▶ Written request
Reproduce each of the lines below word for word, but omit the pictures from your answer.

----- Exercise input -----

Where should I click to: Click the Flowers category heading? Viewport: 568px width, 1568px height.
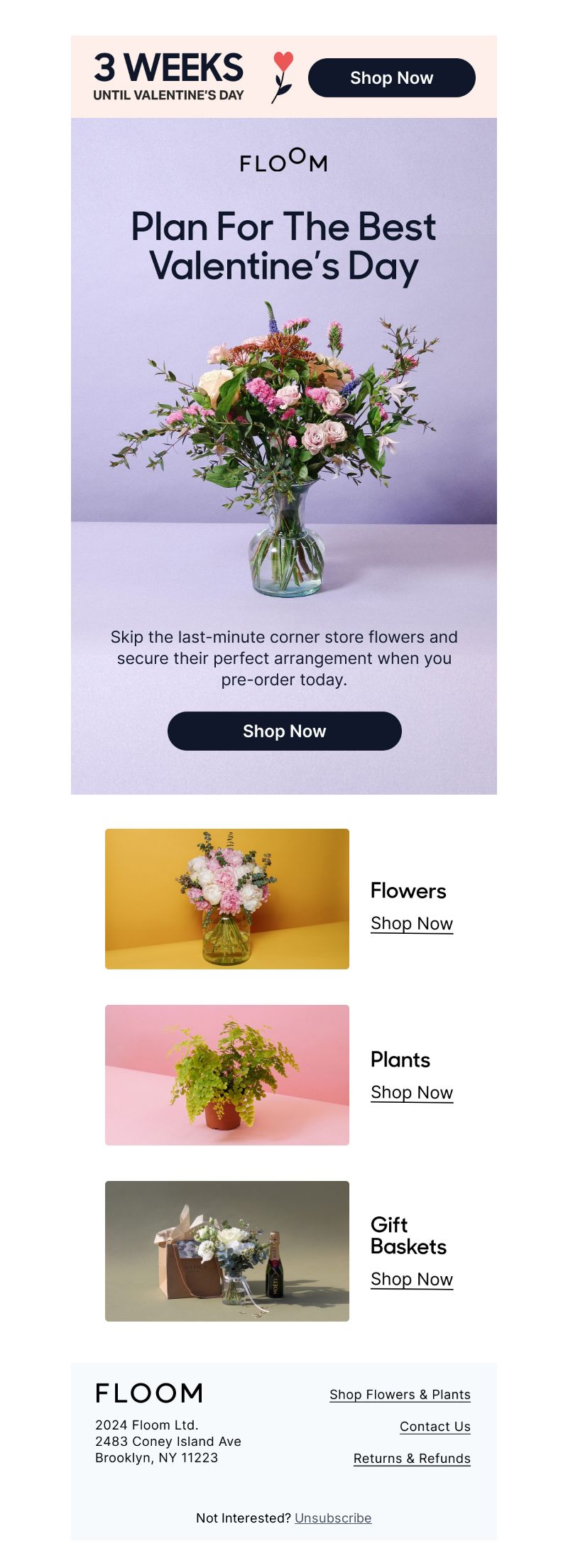(408, 891)
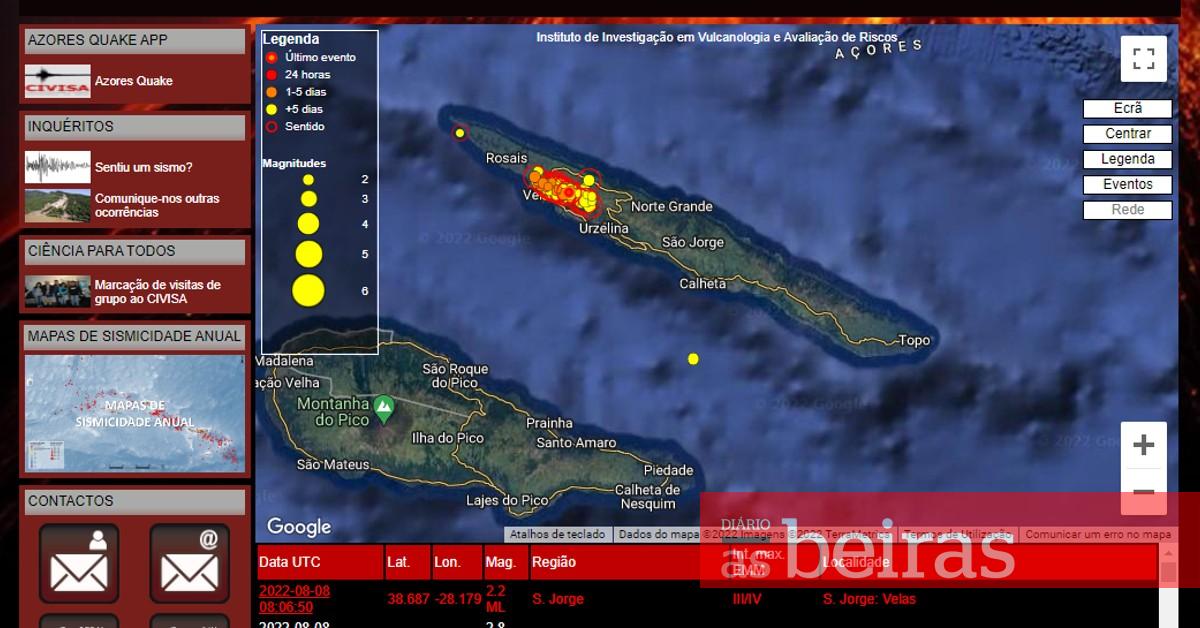Viewport: 1200px width, 628px height.
Task: Open the 2022-08-08 08:06:50 event link
Action: pyautogui.click(x=294, y=598)
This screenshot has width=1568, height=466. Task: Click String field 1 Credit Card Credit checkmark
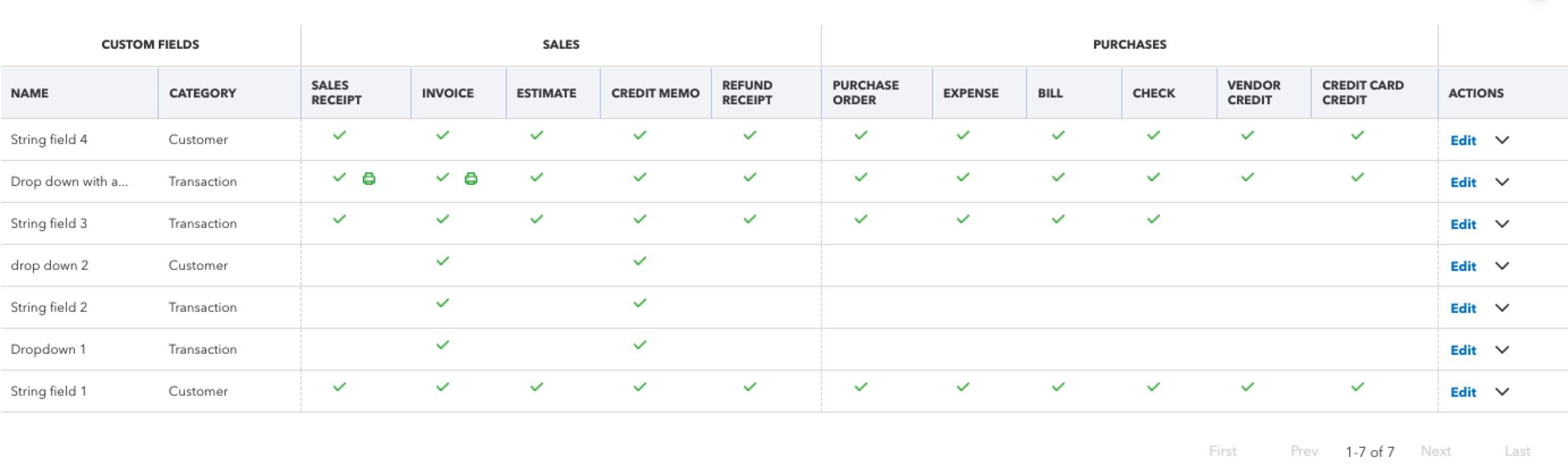(x=1357, y=387)
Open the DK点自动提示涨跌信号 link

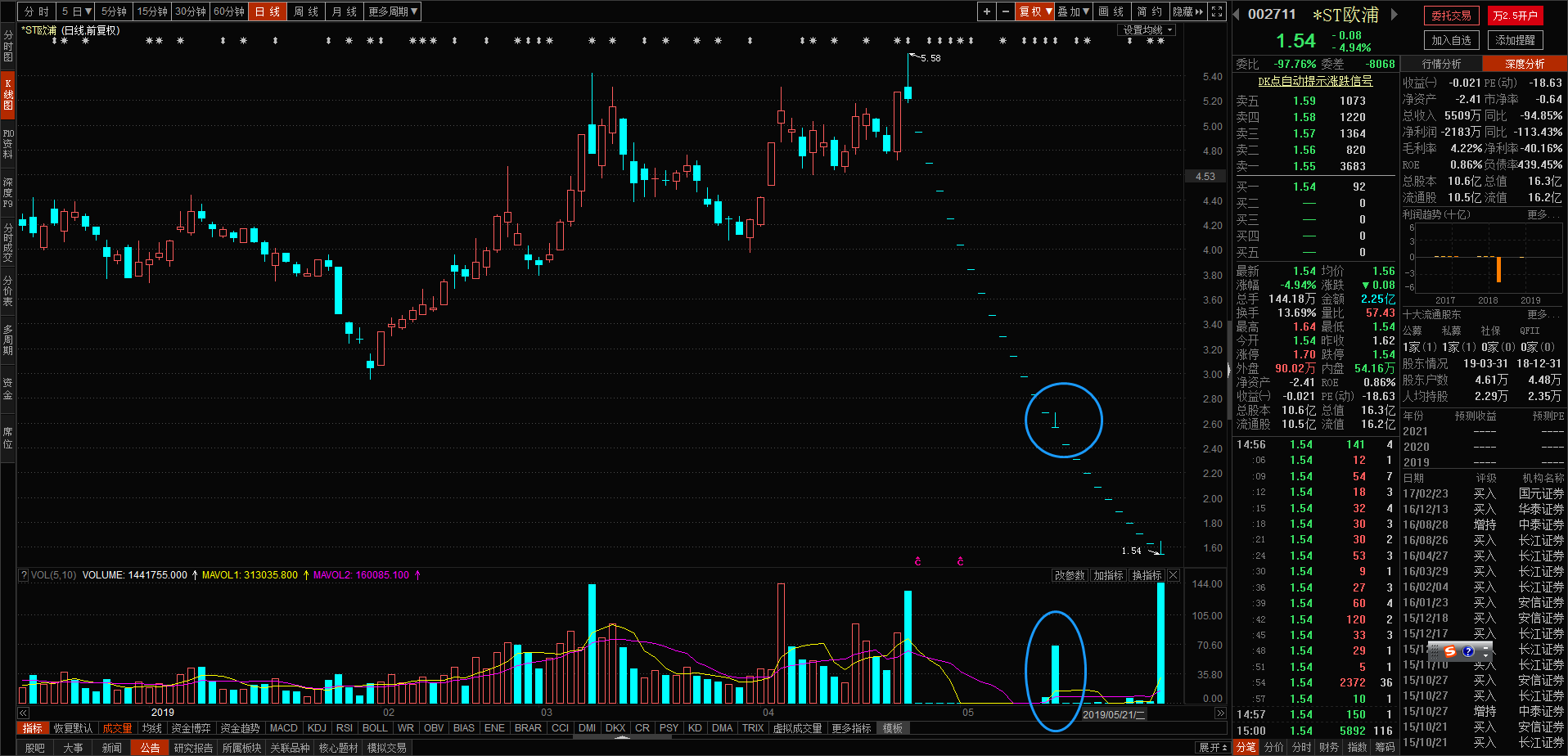click(x=1315, y=81)
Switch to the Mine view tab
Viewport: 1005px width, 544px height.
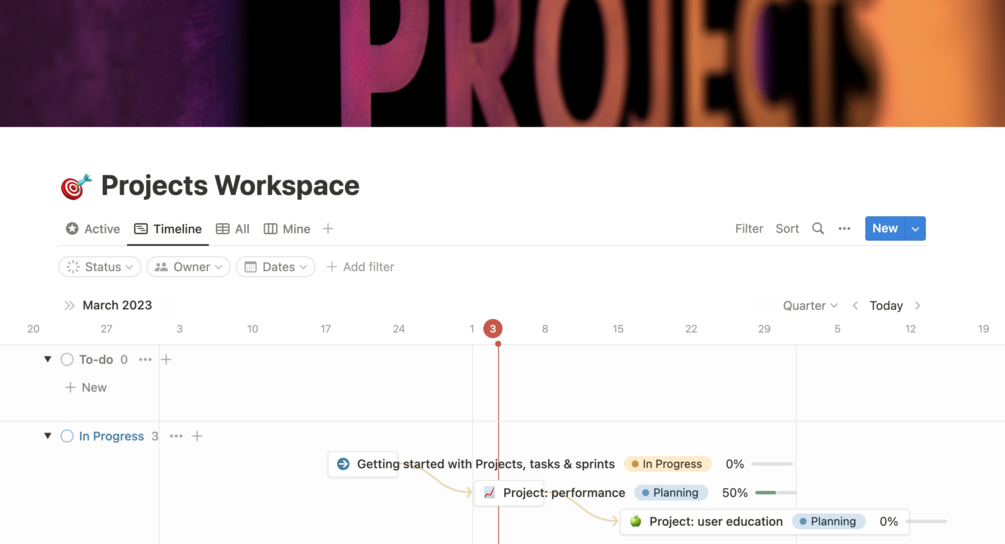pos(287,229)
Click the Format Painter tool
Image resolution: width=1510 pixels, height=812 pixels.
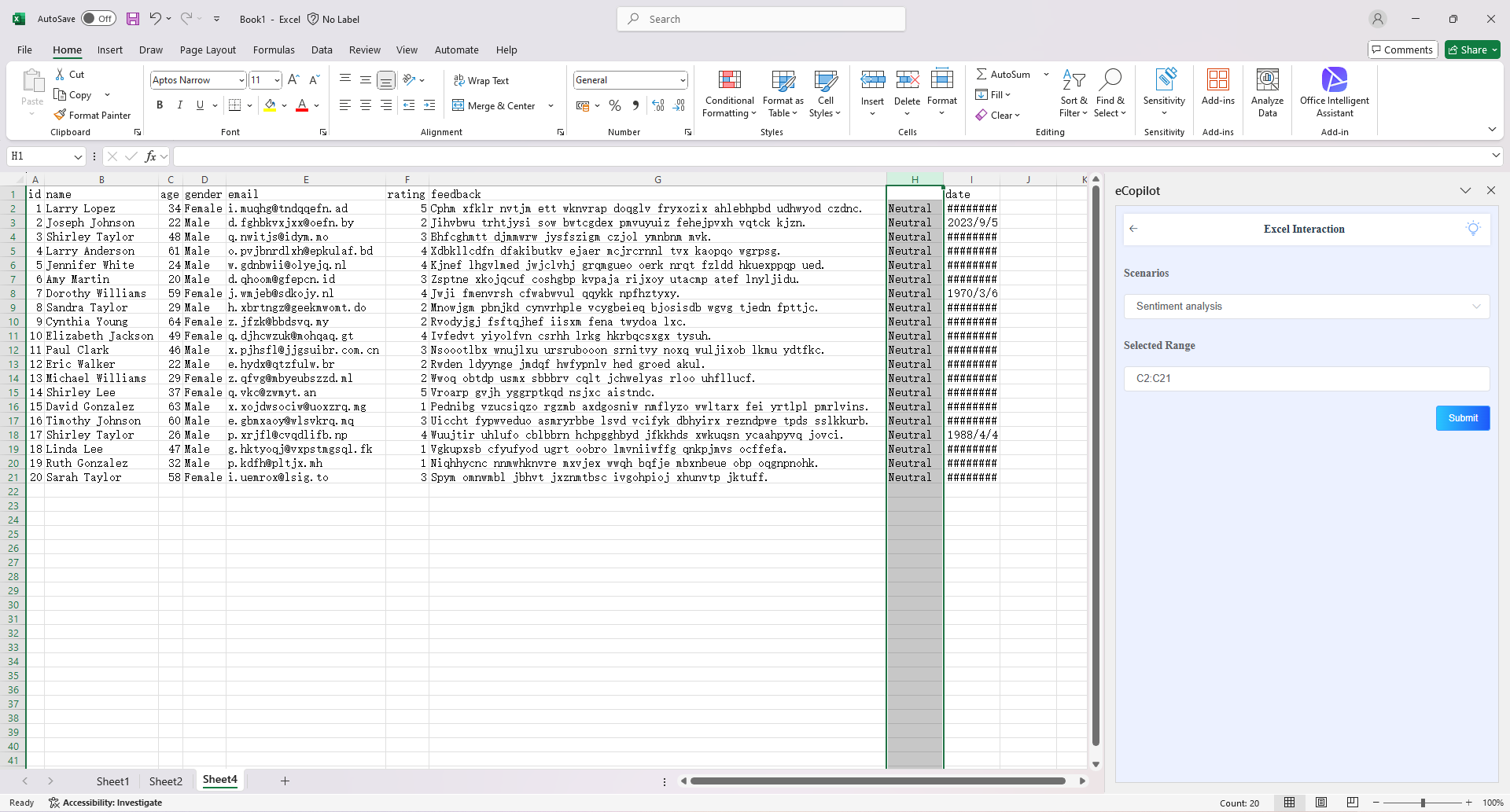93,115
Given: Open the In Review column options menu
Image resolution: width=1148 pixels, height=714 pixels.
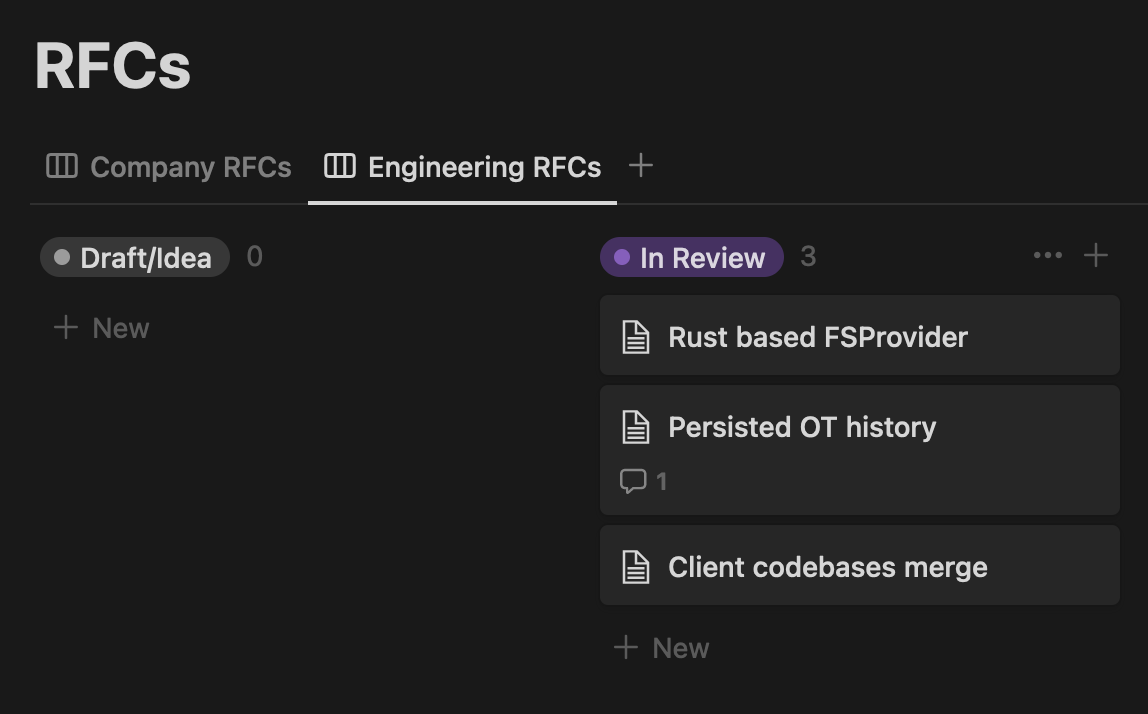Looking at the screenshot, I should tap(1047, 256).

-----

▶ Exercise solution
Where should I click to: Click the Flowers category heading? Viewport: 568px width, 1568px height.
(408, 891)
Viewport: 1200px width, 628px height.
Task: Open the 2022-08-08 08:06:50 event link
Action: pyautogui.click(x=294, y=598)
This screenshot has width=1568, height=466. Task: Click String field 1 Credit Card Credit checkmark
(x=1357, y=387)
Open the DK点自动提示涨跌信号 link

click(x=1315, y=81)
Switch to the Mine view tab
Viewport: 1005px width, 544px height.
pos(287,229)
Click the Format Painter tool
Image resolution: width=1510 pixels, height=812 pixels.
93,115
Given: Open the In Review column options menu
Image resolution: width=1148 pixels, height=714 pixels.
Looking at the screenshot, I should tap(1047, 256).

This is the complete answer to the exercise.